Shanghai Xuhui District Dental Center. Shanghai 200032;China.E-mail:

出版信息

Shanghai Kou Qiang Yi Xue. 2015 Apr;24(2):206-9.

Abstract

PURPOSE

To analyze the possible causes of previous endodontic treatment failure by microscopic inspection during apical microsurgery.

METHODS

Two hundred and eighty-nine teeth of previous endodontic treatment failure were collected from patients in Shanghai Xuhui District Dental Center, between January 2006 and January 2014. All surgical procedures were performed by using an operating microscope, and 238 roots were included in the study. The surface of the apical root to be resected or the resected root surface after methylene blue staining was examined during the surgical procedure and inspected with 26 magnification to determine the state of the previous endodontic treatment by using an operating microscope. Fisher's exact test was used to analyze the data with SPSS 19.0 software package.

RESULTS

Among the 238 roots with periapical surgery, analysis of the reasons for previous endodontic treatment failure included leaky canal (29.41%), missing canal (15.55%), underfilling (15.55%), anatomical complexity (7.98%), overfilling (4.20%), apical fenestration (4.20%), iatrogenic problem (3.36%), apical calculus (2.52%), apical cracks (1.68%) and unknown reasons (15.55%).
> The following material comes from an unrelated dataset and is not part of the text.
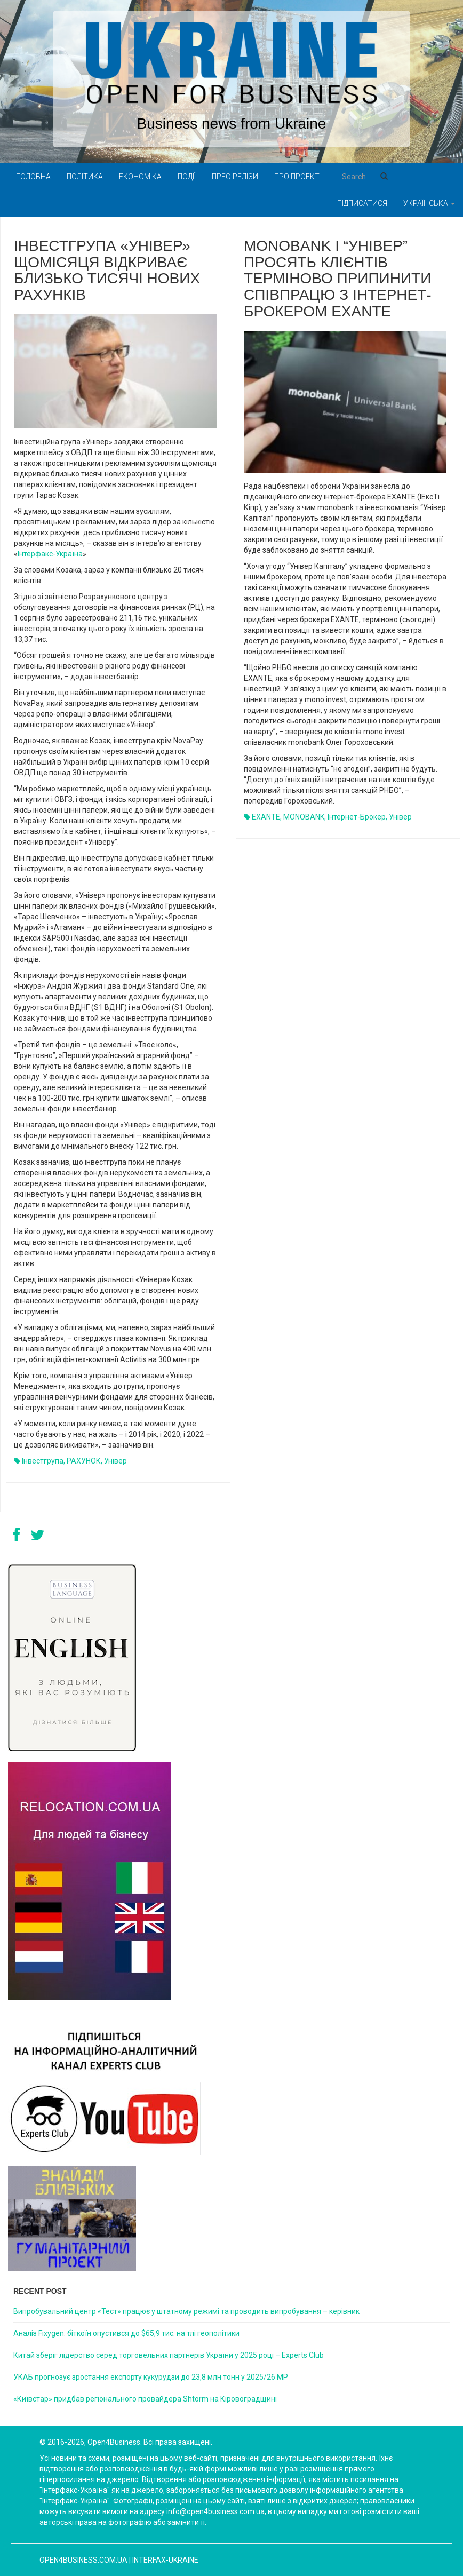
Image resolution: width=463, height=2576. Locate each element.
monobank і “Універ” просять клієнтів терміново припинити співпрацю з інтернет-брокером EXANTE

The frequency of possible failure causes and tooth position were closely correlated (P<0.001).

CONCLUSIONS

Apical microsurgery can better inspect possible causes of previous endodontic treatment failure, in order to improve the success rate of endodontic treatment.

摘要

目的

通过根尖显微外科手术中的显微镜检查分析既往根管治疗失败的可能原因。

方法

收集2006年1月至2014年1月期间上海徐汇区牙病防治所患者的289颗既往根管治疗失败的牙齿。所有手术操作均在手术显微镜下进行,共纳入238个牙根进行研究。在手术过程中,对拟切除的根尖牙根表面或亚甲蓝染色后的切除牙根表面进行检查,并使用手术显微镜以26倍放大倍数观察,以确定既往根管治疗的情况。使用SPSS 19.0软件包中的Fisher精确检验对数据进行分析。

结果

在238个进行根尖手术的牙根中,既往根管治疗失败原因分析包括根管渗漏(29.41%)、遗漏根管(15.55%)、充填不足(15.55%)、解剖结构复杂(7.98%)、超充(4.20%)、根尖穿孔(4.20%)、医源性问题(3.36%)、根尖结石(2.52%)、根尖裂纹(1.68%)及原因不明(15.55%)。可能的失败原因频率与牙齿位置密切相关(P<0.001)。

结论

根尖显微外科手术能更好地检查既往根管治疗失败的可能原因,以提高根管治疗的成功率。